PROVIDED ENTRIES:
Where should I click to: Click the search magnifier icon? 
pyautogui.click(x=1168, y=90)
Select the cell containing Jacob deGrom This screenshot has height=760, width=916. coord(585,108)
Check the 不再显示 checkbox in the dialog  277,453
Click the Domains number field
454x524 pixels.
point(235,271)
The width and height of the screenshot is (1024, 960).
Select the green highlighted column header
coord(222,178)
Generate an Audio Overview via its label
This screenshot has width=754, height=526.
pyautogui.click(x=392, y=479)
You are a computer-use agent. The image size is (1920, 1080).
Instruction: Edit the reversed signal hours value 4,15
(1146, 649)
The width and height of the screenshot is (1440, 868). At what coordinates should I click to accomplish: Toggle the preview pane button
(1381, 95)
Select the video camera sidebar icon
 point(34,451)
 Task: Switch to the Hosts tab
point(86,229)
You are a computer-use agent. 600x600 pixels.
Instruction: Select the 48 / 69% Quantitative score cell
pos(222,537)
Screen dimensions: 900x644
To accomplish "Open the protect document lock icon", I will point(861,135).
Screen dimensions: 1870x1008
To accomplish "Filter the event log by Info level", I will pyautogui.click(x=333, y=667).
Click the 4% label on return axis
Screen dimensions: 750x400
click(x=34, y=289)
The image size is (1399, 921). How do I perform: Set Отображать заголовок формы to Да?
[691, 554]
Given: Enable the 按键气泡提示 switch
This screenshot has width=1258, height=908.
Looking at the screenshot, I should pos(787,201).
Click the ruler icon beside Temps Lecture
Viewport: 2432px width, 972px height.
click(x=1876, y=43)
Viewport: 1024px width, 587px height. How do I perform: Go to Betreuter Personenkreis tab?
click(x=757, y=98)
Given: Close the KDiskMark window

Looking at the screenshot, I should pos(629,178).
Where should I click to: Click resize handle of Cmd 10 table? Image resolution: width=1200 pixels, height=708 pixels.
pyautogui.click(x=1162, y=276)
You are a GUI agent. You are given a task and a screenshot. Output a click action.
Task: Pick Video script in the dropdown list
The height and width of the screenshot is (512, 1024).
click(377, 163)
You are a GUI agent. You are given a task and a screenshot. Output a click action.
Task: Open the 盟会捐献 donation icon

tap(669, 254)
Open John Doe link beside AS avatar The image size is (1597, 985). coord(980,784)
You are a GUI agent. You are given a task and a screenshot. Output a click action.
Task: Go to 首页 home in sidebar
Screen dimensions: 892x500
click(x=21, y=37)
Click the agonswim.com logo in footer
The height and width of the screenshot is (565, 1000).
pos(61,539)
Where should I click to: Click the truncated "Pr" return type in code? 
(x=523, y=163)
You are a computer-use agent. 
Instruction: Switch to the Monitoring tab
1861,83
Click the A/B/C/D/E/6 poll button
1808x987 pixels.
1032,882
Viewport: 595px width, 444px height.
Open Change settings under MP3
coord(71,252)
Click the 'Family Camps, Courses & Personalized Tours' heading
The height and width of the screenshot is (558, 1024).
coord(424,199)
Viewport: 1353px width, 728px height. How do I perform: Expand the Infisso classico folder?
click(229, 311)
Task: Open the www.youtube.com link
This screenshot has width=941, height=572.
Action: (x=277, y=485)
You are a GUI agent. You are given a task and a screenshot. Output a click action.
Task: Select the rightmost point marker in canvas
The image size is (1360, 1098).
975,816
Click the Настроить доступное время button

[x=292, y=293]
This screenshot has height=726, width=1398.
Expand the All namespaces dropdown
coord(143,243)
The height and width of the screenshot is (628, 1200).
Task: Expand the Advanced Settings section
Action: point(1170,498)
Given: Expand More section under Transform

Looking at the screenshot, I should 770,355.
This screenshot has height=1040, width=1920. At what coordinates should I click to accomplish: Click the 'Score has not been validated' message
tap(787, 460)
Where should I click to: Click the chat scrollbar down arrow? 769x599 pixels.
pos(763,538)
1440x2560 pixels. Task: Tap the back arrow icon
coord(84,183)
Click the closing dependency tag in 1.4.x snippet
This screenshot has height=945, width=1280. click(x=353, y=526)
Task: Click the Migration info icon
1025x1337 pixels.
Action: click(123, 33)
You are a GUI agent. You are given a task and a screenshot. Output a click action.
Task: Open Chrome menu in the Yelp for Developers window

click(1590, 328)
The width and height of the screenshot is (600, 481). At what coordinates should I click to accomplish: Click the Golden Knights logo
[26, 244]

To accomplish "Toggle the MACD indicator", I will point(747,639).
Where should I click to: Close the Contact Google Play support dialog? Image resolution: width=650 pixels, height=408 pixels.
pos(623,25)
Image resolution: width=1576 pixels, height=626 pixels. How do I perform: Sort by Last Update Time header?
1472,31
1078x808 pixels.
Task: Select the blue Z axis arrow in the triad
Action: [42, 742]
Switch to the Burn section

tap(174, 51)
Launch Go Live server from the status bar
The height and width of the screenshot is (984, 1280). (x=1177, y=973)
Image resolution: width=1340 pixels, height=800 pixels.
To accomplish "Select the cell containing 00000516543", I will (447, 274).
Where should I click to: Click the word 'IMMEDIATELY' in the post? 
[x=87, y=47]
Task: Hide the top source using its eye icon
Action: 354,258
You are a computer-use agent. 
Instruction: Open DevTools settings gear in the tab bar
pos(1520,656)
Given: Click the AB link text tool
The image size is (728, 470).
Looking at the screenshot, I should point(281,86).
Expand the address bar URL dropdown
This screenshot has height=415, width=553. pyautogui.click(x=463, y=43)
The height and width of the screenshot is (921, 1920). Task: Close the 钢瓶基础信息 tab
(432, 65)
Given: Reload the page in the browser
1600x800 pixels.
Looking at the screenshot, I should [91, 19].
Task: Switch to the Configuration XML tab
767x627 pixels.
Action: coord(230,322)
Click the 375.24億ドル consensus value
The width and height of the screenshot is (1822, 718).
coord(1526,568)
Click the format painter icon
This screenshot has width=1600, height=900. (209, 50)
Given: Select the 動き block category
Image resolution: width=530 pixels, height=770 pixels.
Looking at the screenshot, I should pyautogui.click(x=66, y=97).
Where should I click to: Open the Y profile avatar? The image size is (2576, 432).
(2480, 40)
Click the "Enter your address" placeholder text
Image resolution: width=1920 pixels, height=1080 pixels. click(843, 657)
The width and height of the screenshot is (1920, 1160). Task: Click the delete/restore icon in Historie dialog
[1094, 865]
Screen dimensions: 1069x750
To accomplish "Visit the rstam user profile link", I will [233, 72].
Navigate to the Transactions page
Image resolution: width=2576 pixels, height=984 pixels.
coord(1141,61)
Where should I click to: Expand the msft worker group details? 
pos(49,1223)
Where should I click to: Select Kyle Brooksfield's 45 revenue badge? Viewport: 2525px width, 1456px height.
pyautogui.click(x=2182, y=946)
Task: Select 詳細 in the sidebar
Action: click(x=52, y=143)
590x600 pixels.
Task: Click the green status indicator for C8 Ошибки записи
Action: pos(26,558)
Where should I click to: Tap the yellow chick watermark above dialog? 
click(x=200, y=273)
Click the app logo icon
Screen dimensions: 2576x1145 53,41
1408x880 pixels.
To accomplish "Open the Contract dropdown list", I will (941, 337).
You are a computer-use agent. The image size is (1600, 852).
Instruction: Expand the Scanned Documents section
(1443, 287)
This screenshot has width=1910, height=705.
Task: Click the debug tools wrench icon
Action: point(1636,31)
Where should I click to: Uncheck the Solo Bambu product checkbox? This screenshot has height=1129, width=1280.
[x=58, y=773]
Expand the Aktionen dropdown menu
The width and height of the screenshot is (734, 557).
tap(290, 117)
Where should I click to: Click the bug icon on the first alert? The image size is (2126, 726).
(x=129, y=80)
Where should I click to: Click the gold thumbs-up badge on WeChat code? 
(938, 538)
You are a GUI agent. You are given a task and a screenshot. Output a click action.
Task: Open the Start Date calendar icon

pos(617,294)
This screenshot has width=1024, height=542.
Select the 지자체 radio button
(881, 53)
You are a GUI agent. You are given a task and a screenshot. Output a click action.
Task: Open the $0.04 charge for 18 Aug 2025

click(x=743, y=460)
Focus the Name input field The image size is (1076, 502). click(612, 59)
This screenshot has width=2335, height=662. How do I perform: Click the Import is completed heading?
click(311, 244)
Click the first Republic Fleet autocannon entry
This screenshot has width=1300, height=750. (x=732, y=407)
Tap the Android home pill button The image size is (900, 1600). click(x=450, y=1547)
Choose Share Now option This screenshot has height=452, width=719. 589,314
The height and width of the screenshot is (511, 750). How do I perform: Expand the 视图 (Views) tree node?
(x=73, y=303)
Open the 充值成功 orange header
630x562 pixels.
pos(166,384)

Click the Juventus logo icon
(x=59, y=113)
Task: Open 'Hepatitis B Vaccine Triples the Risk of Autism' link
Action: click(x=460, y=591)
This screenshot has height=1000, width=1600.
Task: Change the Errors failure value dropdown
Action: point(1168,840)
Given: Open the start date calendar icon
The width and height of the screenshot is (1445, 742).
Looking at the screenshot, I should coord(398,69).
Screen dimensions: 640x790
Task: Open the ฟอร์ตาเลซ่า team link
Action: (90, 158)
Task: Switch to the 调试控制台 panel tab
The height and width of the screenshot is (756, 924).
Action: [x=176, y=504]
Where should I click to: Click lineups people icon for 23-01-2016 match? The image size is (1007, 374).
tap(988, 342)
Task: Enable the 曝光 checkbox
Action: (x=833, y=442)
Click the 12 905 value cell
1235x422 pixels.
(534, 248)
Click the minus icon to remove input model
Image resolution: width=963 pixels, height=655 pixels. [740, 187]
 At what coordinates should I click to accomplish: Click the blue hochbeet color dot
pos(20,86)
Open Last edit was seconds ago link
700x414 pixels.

ACTION ITEM:
Reproduce the lines above, beginning at the line with "Select the video camera sidebar icon" and stopping after the line with "Screen dimensions: 900x644", exactly as they are.

TASK OUTPUT:
Select the video camera sidebar icon
 point(34,451)
 Task: Switch to the Hosts tab
point(86,229)
You are a computer-use agent. 600x600 pixels.
Instruction: Select the 48 / 69% Quantitative score cell
pos(222,537)
Screen dimensions: 900x644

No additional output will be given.